Friday, April 24, 2009

Letters From a Missionary

So our other children received letters from their brother today. They were dated April 13, 2009, so that's not too bad. Here are a few exceprts.

To Curtis:
The mission is fun. I've learned that studying the scriptures is actually one of the best pastimes ever. You'll learn how to read better too when you read the scriptures. That's how I learned Spanish.

We have an investigator named Sintia. one day when I was on divisions we went to her house and I felt impressed to sing "Praise to the Man". We sang it normally...we were about to start the lesson. She asked, "what's the song that talks about the pajaritas?" (little birds) I remembered Joseph Smith's first prayer, and knew that's what she was thinking about. We began to sing it, and she started bawling! Curtis, I know the church is true. She's getting baptized on April 25th after she's known about the Church forever, almost her whole life.

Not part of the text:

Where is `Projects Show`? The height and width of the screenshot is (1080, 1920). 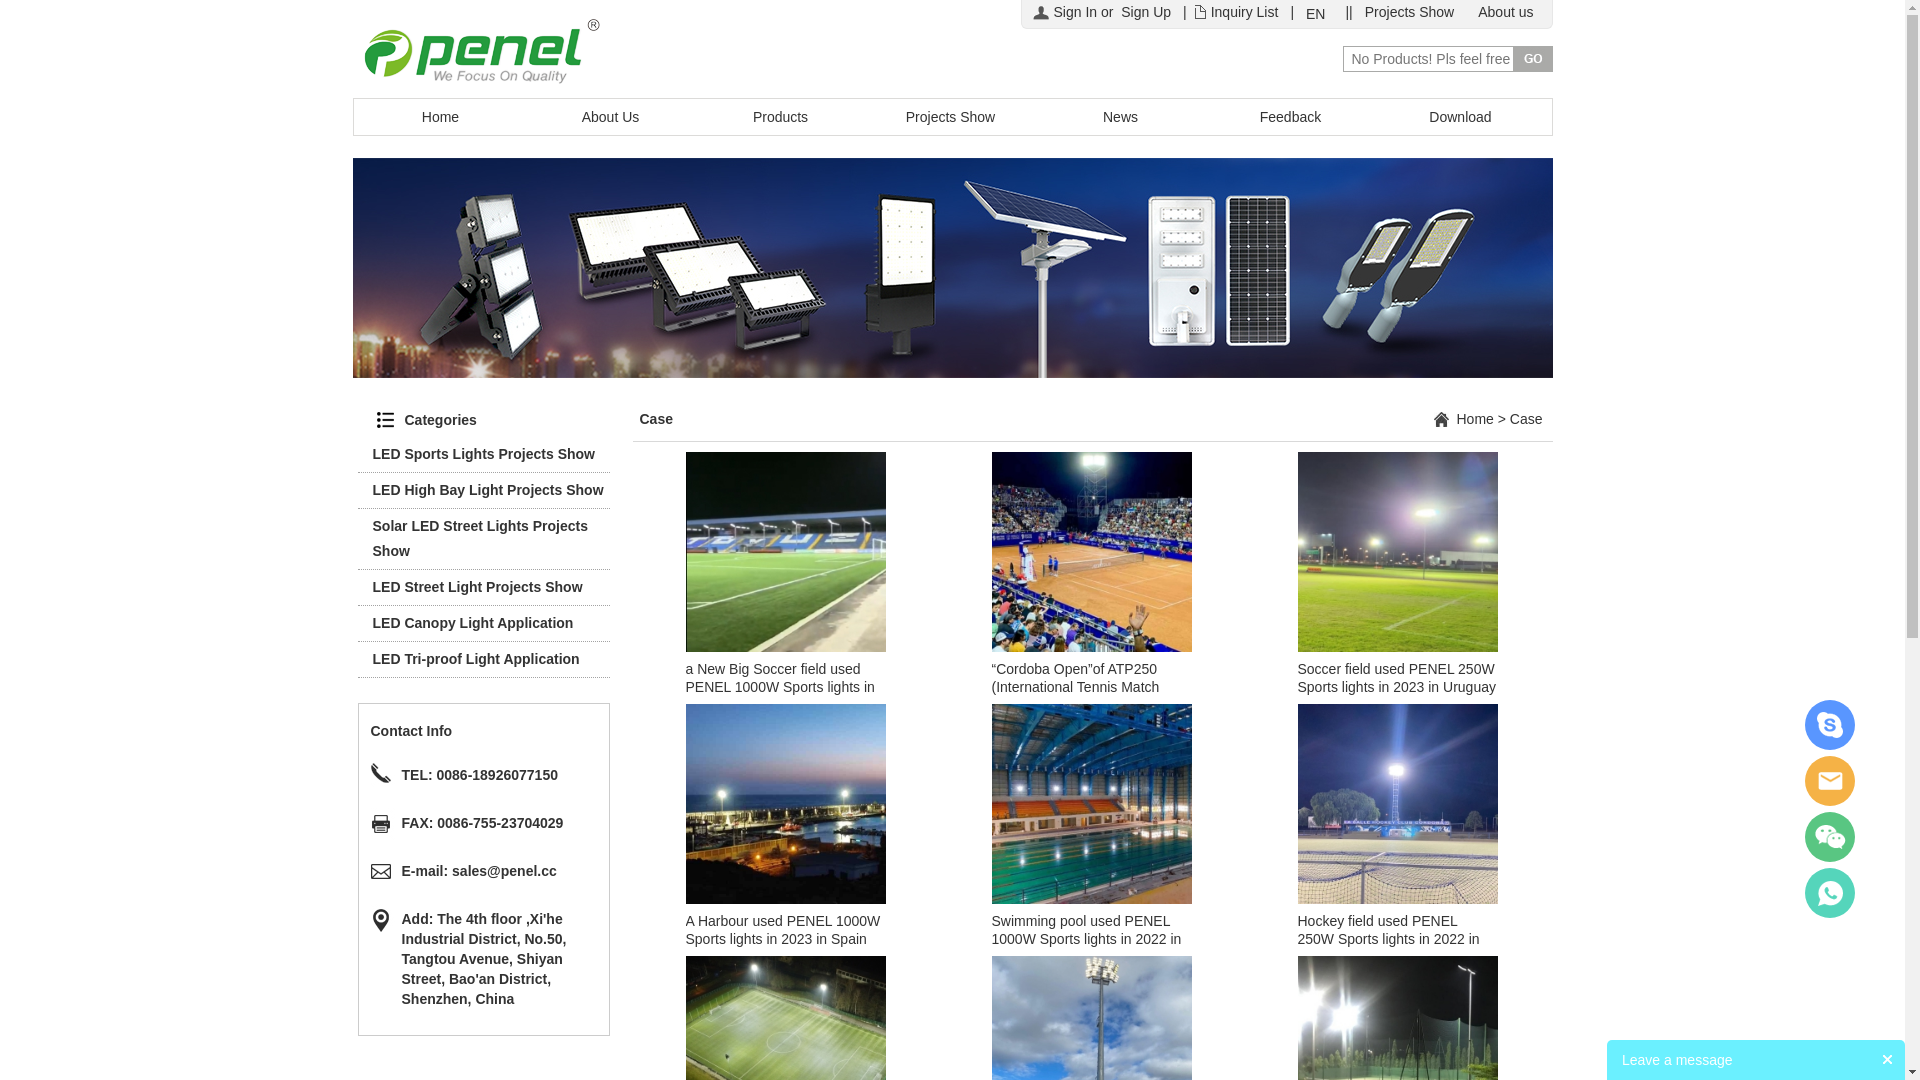
Projects Show is located at coordinates (1410, 12).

Keep choosing the right. Joseph Smith was a prophet of God. The Book of Mormon is true. We're children of God. Remember, give Eric the monkey claw if he tries to beat you up.

To Briana:
We are busy busy. Everything goes just right when we're obedient. Briana, I've had so many experiences I can't even say them all, even if I had an entire day. My last change in Pucallpa we left our Pension, Hermana Rubi. It was sad because she's one of my favorite people in the world. Yeah, that's right. I even left my monkey.

Jesus Christ didn't want to suffer for us when He felt the pains of His INFINITE atonement, but He submitted to the Father, and completed His Messianic mission, and made it possible to overcome death, both physical and spiritual. Nana, we're blessed. Always be obedient.

To Eric:
Iquitos is great! You would ove it. It's different than you think. There aren't monkeys running around or animals everywhere. All the houses are made of cement or wood and generally in the more populated places the houses are all together. There's not really anything called a yard.

The average person working hard here could make $325 a month. That's just an estimate from listening to people. The average person here in Peru has a T.V. and good speakers, a couple tables, pictures, beds, the occasional hammock.

The average cement house is cement, including the floor. Once in a while someone will have a computer. Only the richest homes have glass in the windows. Normally it's rebar with blinds made from sheets.